Это было настолько убедительно, что он не пытался даже оспаривать ее. И за это молчание она еще больше стала уважать его. Она заговорила уже совсем ласково:

— Вы, конечно, понимаете, что, если бы я согласилась стать женой революционера, я бы от этих своих проектов наживы отказалась; но, ведь, это же было бы жертвой, которую вы вряд ли бы приняли.

— В этом я не уверен. Я считаю, что деньги — вещь настолько вредная, даже для того, кто их имеет, что мог бы только приветствовать, если бы любимая мною женщина согласилась отказаться от них. И думаю, что, согласившись на ее жертву, я избавил бы вас от многих тяжелых, полных всяких компромиссов, минут.

— В самом деле? Ну, так я на это смотрю иначе: я не боюсь никаких неприятностей, не боюсь борьбы, что же касается компромиссов, то их быть не должно, это — вещь совсем бесполезная.

— И все же, — вздохнул он, — мысль о том, что вы готовы были бы принести мне эту жертву, служит мне утешением. Кто знает, — прибавил Франсуа, — быть может вы бы сами стали революционеркой. В глубине души вы так же любите народ, как и я.

— Вы его плохо любите. Нет, к вашему лагерю я не пристану никогда. Не будем отдаваться напрасным мечтам. Надо примириться с действительностью, которая нас с вами разлучает. Против нее не пойдешь.

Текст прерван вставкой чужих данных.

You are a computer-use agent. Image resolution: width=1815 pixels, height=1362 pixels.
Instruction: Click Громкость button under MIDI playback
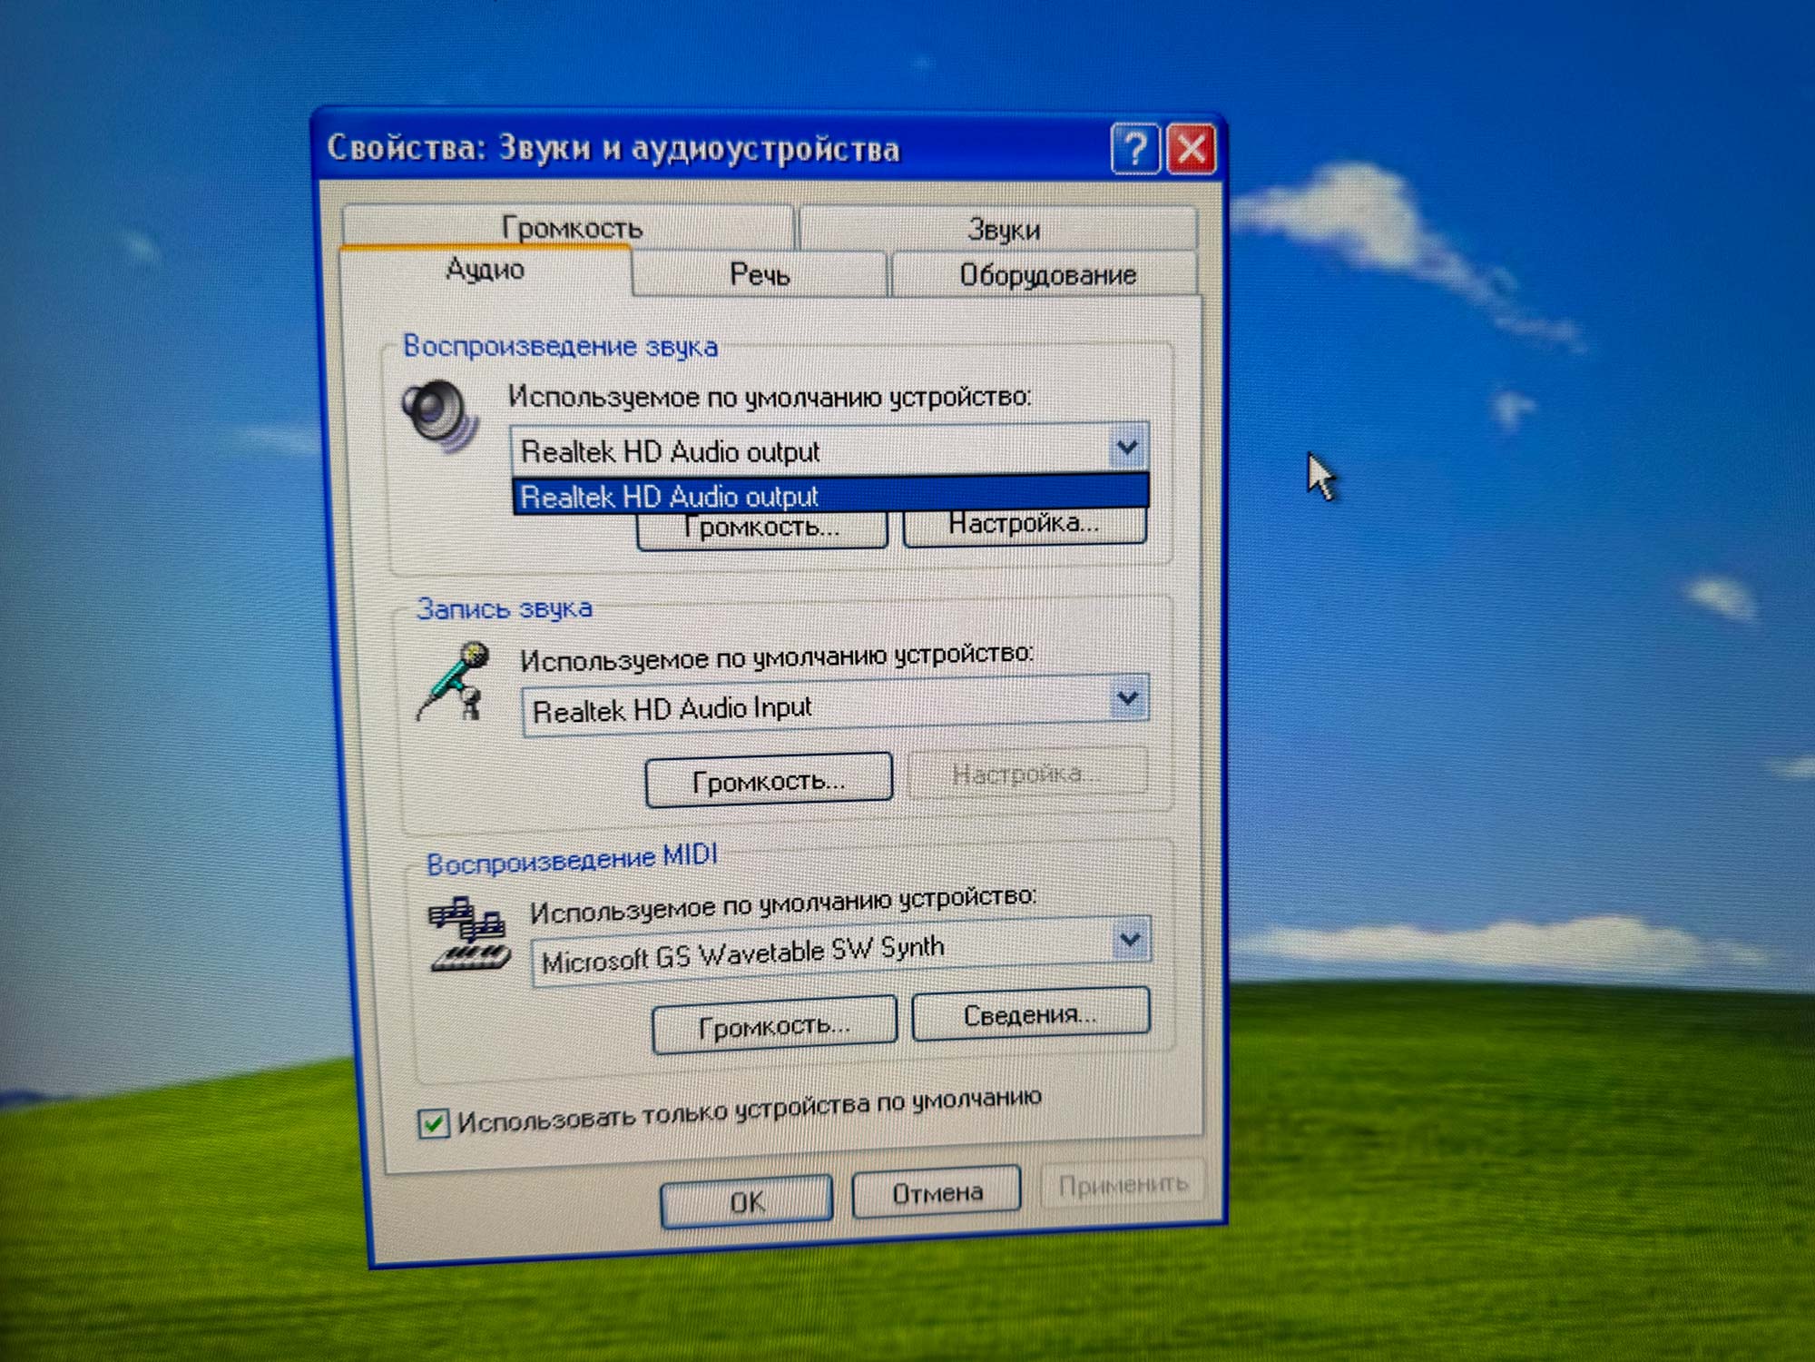coord(773,1026)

— Действительно то, что я люблю вас, и что это моя первая любовь. Так любить я не буду никогда, и мне очень тяжело будет жить без вас.

Она была тоже взволнована, она чувствовала, что он говорит не пустые слова. На лестнице послышались шаги Антуанетты. Христина протянула руку Ружмону и сказала:

— И мне тоже это очень больно…

— Если бы вы меня любили так, как я вас, вам все было бы легко; вы бы не побоялись никаких испытаний.

Он держал в руках ее атласную ручку, и вдруг жадно, почти с каким-то ужасом, припал к ней губами. Когда он опустил эту руку, ему казалось, что их разделил целый океан.